Sexta, 19 Abril 2002
Com a preciosa contribuição das «vítimas», graças ao maremoto de correspondentes comentários na generalidade da comunicação social e à ajuda de centenas de títulos sobre «expulsões» e «purgas» sempre iminentes, talvez não seja de admirar que boa parte da opinião pública esteja a receber a imagem do PCP como um partido onde não se tolerariam opiniões divergentes, onde se existiriam «delitos de opinião» que são sancionados e cuja vida interna decorreria debaixo de regras não apenas muito próprias mas também chocantemente autoritárias.
Porém, com graves prejuízos para a compreensão desta situação, praticamente ninguém explicou com detalhe que tenebrosas regras são essas cuja aplicação ou desejo de ver respeitadas estão por detrás da famosa «sanha persecutória» que percorreria o PCP.
É esse verdadeiro serviço público que hoje queremos prestar. De facto, as coisas só podiam ser como estão a ser num partido que, no artº 2º dos seus Estatutos, consagra «a liberdade de discussão e reconhecimento do pluralismo de opiniões» mas de imediato, em limitação de recorte estalinista, esclarece que isto é «dentro dos órgãos próprios do Partido», o que, como é bom de ver, inviabiliza a celebrada «circulação horizontal de informação» . E que, logo a seguir, num inaceitável ataque à liberdade de opinião e à individualidade dos seus membros, prescreve como principio da organização «o respeito por todos pelas decisões da maioria, tomadas segundo os presentes Estatutos». E que, ao descrever no artº 6º os direitos dos militantes, situa «no interior do Partido» o direito a «discutir livremente os problemas nacionais e internacionais».
De facto, as coisas não podiam ser diferentes num partido que, no seu Regulamento de Disciplina, elenca um pormenorizado e doentio conjunto de 15 infracções disciplinares.

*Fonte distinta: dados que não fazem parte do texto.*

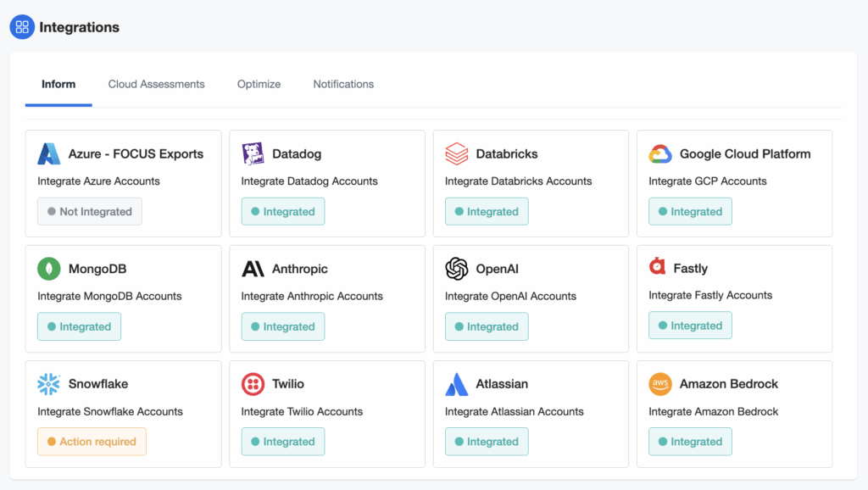Image resolution: width=868 pixels, height=490 pixels.
Task: Click the Twilio red circle logo
Action: [253, 384]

Na verdade, nesse detestável Regulamento definem-se como infracções disciplinares dos militantes (passíveis de diversas sanções) coisas como (ler com atenção, por favor): o «tornar conhecidos, seja por que forma for, factos ou decisões referentes à vida interna do Partido e dos quais se tenha sabido no exercício de cargos, funções ou missões para que tenha sido designado»; a «defesa pública de posições contrárias aos princípios (...) do programa partidário»; o «manifesto desrespeito pelas deliberações emitidas pelos órgãos competentes do Partido, designadamente através dos órgãos de comunicação social»; a «inscrição em qualquer associação política não filiada no Partido» se feita sem conhecimento da direcção nacional do partido; a «participação», sem autorização dos órgãos nacionais, «em qualquer actividades susceptível de contrariar as directrizes dos competentes órgãos do Partido»; o «comportamento provadamente lesivo dos objectivos prosseguidos pelo Partido»; o «estabelecer polémica com outros membros do Partido fora dos quadros ou órgãos partidários desde que a discussão incida sobre deliberações dos respectivos órgãos estatutários e seja susceptível de pôr em causa a eficácia daquelas directrizes».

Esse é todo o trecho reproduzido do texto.